§ **WHAT IS BEING ASKED**:
All lines from the one containing "Task: Click the" through the final line of the records below should be reproduced exactly, with the pictures left out.
─── RECORDS TO USE ───
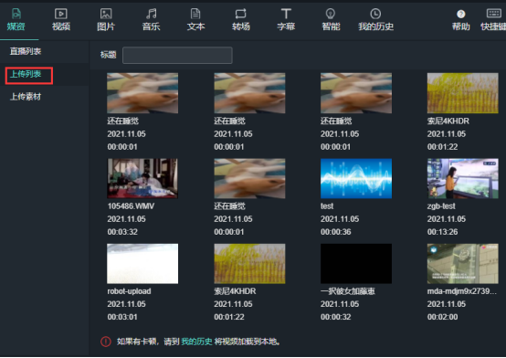Go to 上传素材 sidebar item
The width and height of the screenshot is (506, 358).
[26, 97]
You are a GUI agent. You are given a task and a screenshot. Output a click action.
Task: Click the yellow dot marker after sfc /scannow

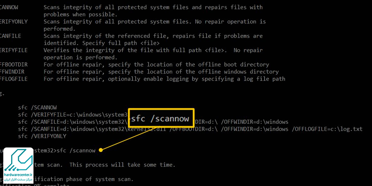pyautogui.click(x=100, y=150)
───
§ **TASK SOLUTION**:
Task: Click the yellow dot marker after sfc /scannow

pyautogui.click(x=100, y=150)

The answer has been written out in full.